神戸山口組に再び異変 「菱」激突 決戦に向けた極秘行動

(提供:週刊実話)

複数の死者を出した六代目山口組(司忍組長)と神戸山口組(井上邦雄組長)の対立が続き、依然として出口の見えない状況の中、創立105年という山口組の歴史上、前例のない事態に突入した。1月7日、両組織の特定抗争指定が官報で公示され、効力が発生。午前10時半には多くのマスコミを前に、兵庫県警の係官が六代目山口組総本部の各所に、立入禁止の標章を貼り付けた。また、集まった報道陣約30人に対し、捜査員が身元確認や所持品検査、さらにはボディーチェックを行うなど、厳重な警戒を敷いたのだ。

「マスコミの中に怪しい人物が紛れとって、この“大役”に水でも差されようものなら、警察の面子丸潰れやからな。特に、兵庫県内では抗争事件が相次いだし、ナーバスになっとったんやろ」(ベテラン記者)

 六代目山口組直参の野元信孝・三代目岸本組組長(兵庫神戸)の立ち会いで、すでに貼られていた「使用制限」の標章が、「特定抗争指定暴力団等として指定されており、この事務所に立ち入り、又はとどまることは禁止」などと書かれた標章に貼り替えられた。

 神戸山口組本部でも同様に標章の貼り替えが行われ、兵庫県内では「警戒区域」に設定された神戸市、尼崎市、姫路市、淡路市にある計28カ所の組事務所が立入禁止となったのである。

 さらに、大阪市、豊中市が警戒区域となった大阪では、ミナミのど真ん中にある神戸山口組傘下の有力組織・二代目宅見組(入江禎組長)本部で、ジュラルミン製の盾を手にした機動隊員が警戒に当たり、午前10時ごろ、大阪府警の捜査員が組員を立ち会わせて玄関などに標章を貼って、建物内にいた組員も退去させた。府警は捜査員や機動隊員ら約580人を動員し、44カ所を立入禁止としたのだ。

 他に警戒区域に定められたのは、愛知県名古屋市、三重県桑名市、岐阜市、京都市の計10市で、当代、最高幹部らの自宅も警戒区域内にある。

「名古屋市には三代目弘道会(竹内照明会長)の本部があるのと同時に、司六代目の自宅とされる場所も位置する。桑名市は髙山清司若頭の自宅、神戸市は神戸側・井上組長の自宅、豊中市は入江副組長の自宅が含まれており、多数の組員が集まれなくなるなど、著しく行動を制限されることになる」(山口組ウオッチャー)

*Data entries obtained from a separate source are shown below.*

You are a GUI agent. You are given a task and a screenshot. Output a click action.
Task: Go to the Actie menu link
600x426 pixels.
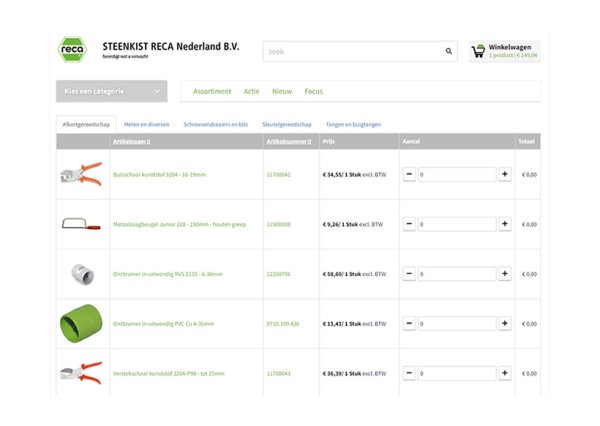[x=251, y=91]
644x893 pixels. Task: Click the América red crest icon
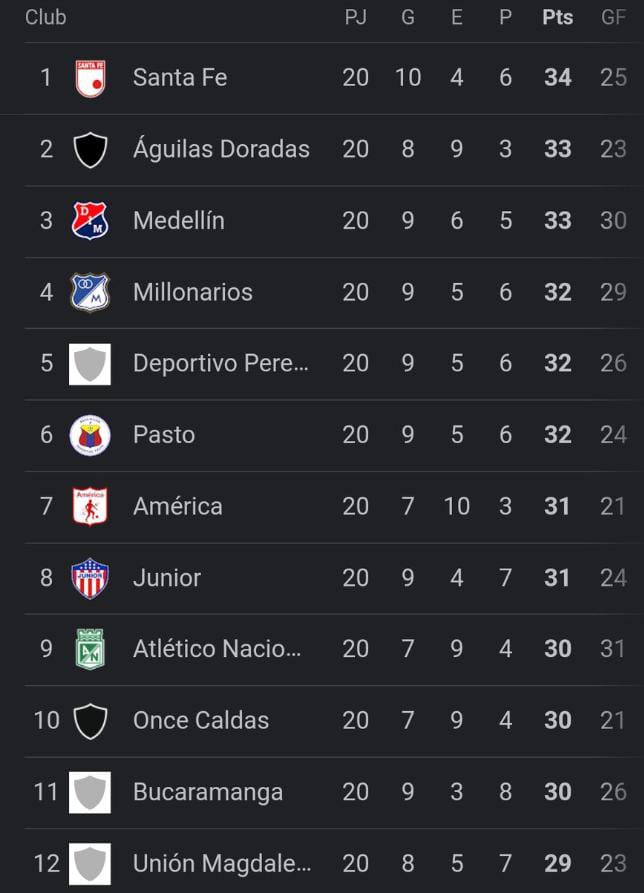coord(90,506)
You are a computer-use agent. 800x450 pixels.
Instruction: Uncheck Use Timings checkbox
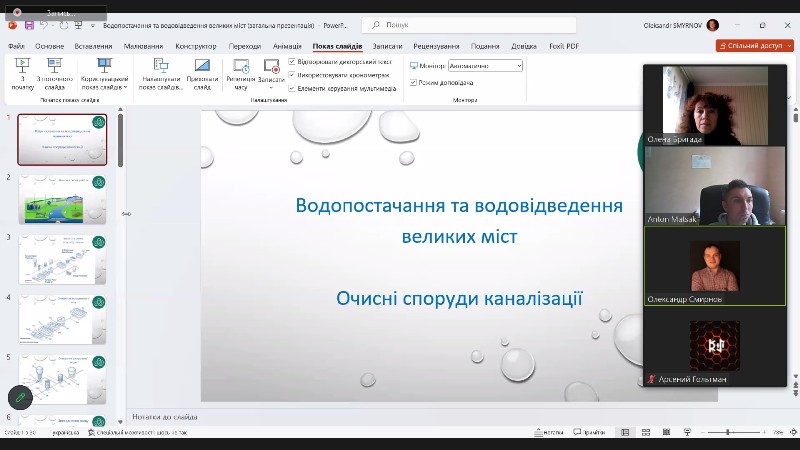point(292,75)
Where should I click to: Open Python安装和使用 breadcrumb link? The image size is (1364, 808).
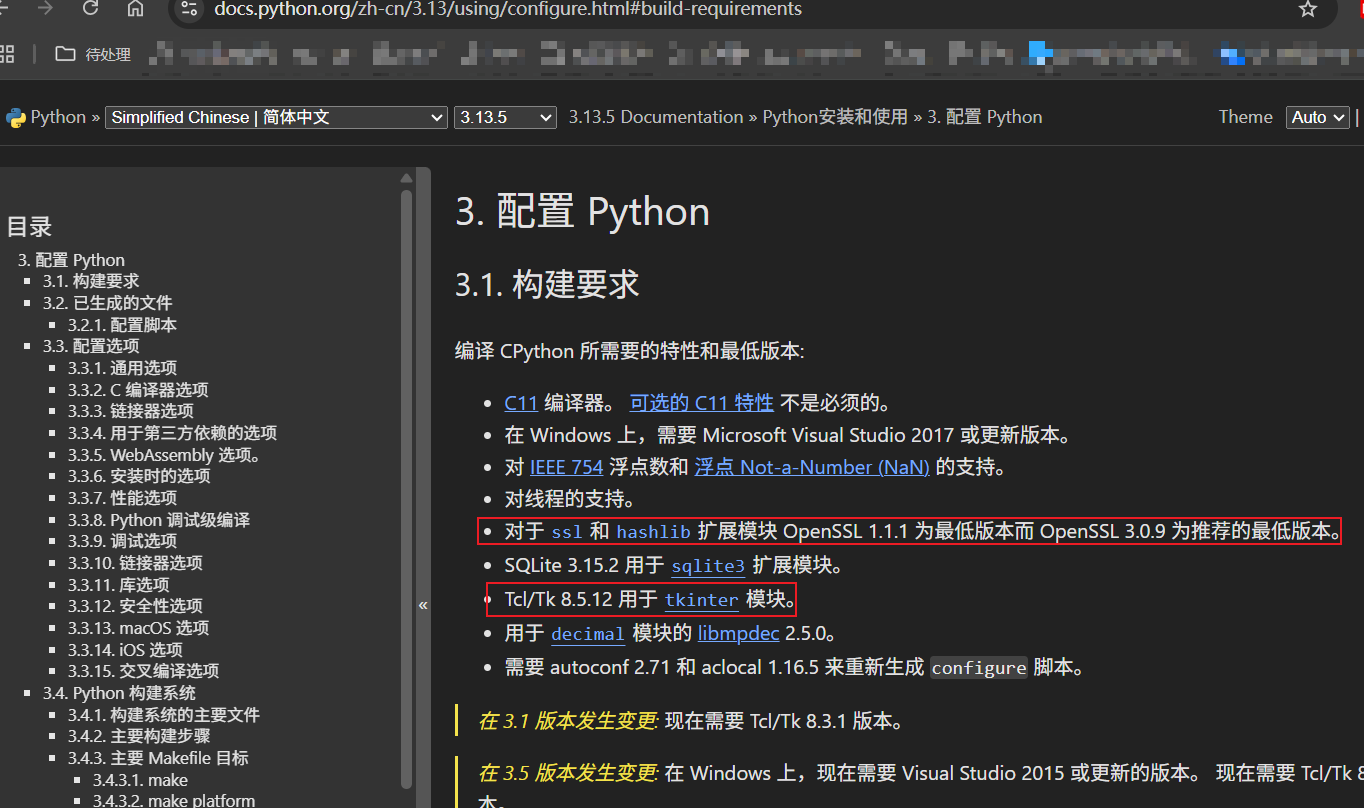coord(835,117)
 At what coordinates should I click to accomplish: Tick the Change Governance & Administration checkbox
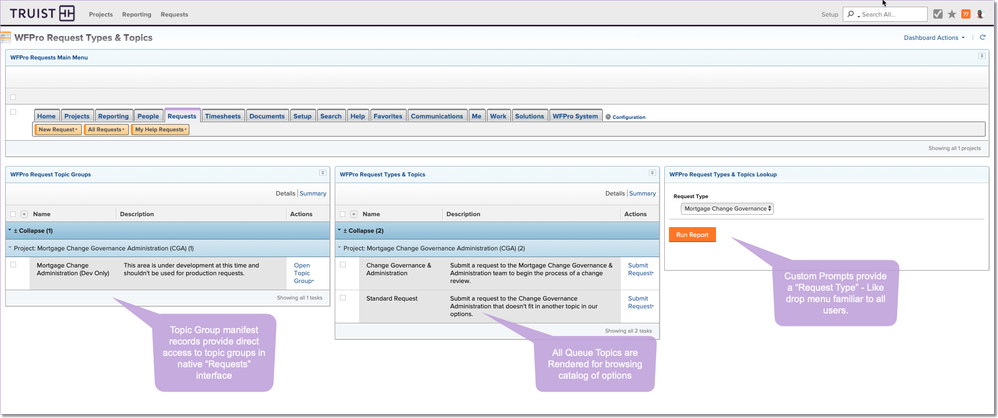coord(343,265)
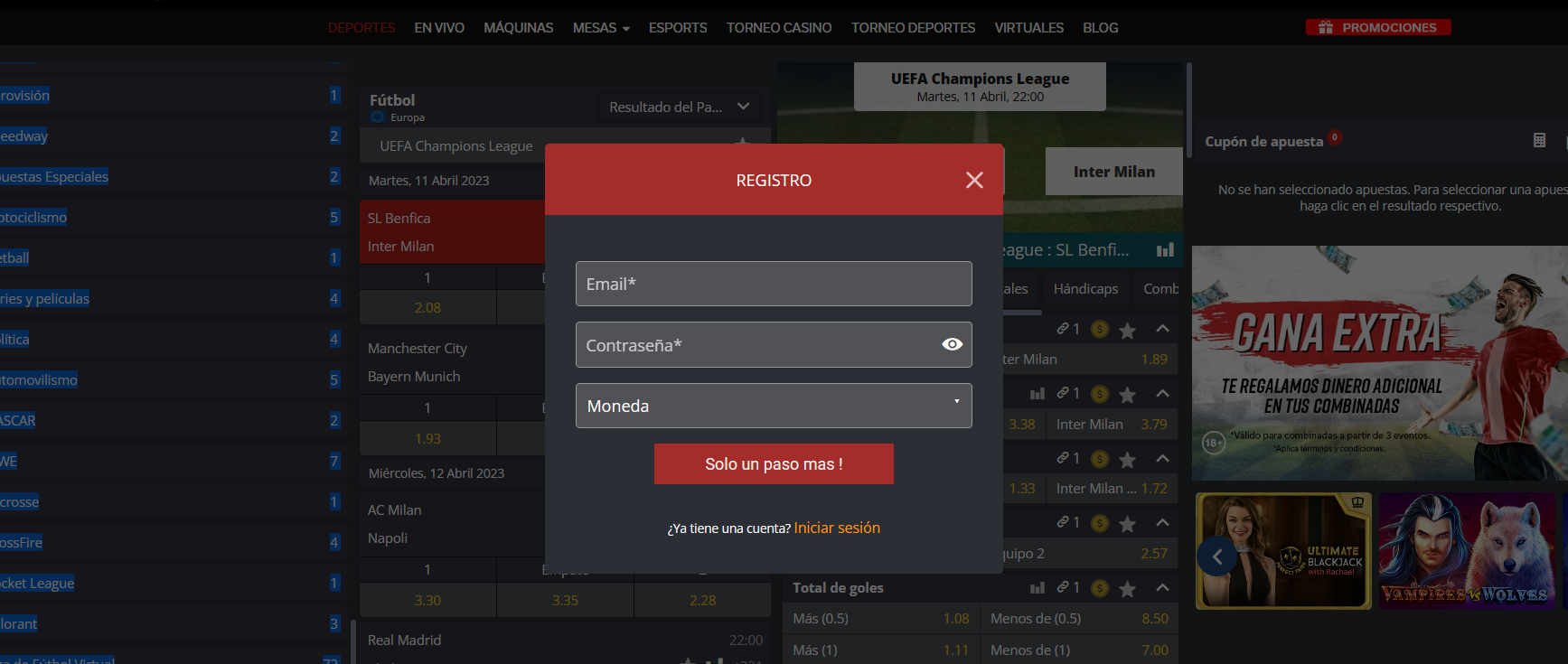Toggle password visibility eye icon
This screenshot has height=664, width=1568.
click(x=952, y=344)
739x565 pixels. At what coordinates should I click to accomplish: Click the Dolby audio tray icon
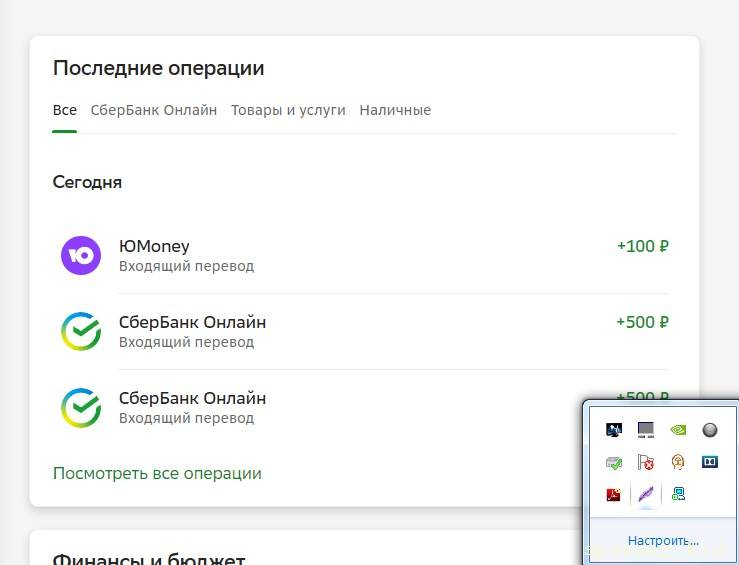click(710, 462)
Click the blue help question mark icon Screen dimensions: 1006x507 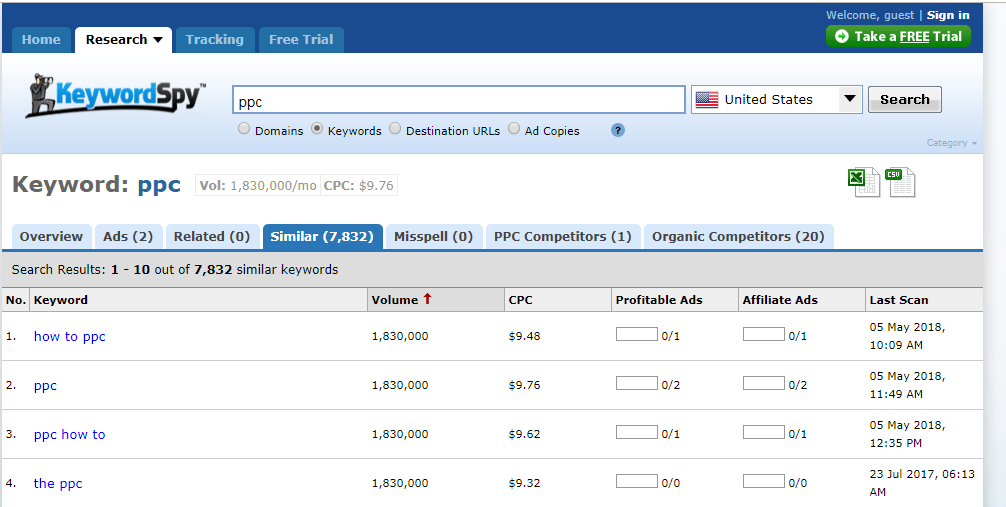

 しかし、すでに六代目側では拠点を別の市に移したという情報もあり、今後は警戒区域外での動向も注視されることになりそうだ。

 一方、特定抗争指定の効力が発生する直前、神戸山口組側に“異変”が起きていた。直系組織である二代目誠会が解散するという噂が広まったのである。

「年末、神戸山口組の最高幹部に解散の意向が伝えられ、年明けには連絡が取れなくなったらしい。神戸山口組舎弟である安岡俊蔵会長、直参で誠会ナンバー2の柴崎勝若頭は引退し、カタギになるそうだ。誠会は東京に本拠を置いているから、警視庁に解散、引退の旨を伝えたと聞く」(関東の組織関係者)

 安岡舎弟は、司六代目体制の平成23年に除籍処分を受けた川口和慶会長の三代目小車誠会で特別相談役などを務めたが、組織の解散に伴い引退。山口組が分裂した平成27年、神戸山口組に参画し、現場復帰した。平成30年には安岡舎弟を支え続けた柴崎若頭が、兼任で神戸山口組直参に昇格。体調不良が続いた安岡舎弟に代わって定例会に出席するなど、2人の強固な関係が見て取れた。

 そんな中、昨年12月には舎弟頭補佐だった太田守正・元太田興業組長が引退と解散を表明しており、今回の誠会の件で神戸山口組の足並みが急速に乱れ始めているようにも思われた。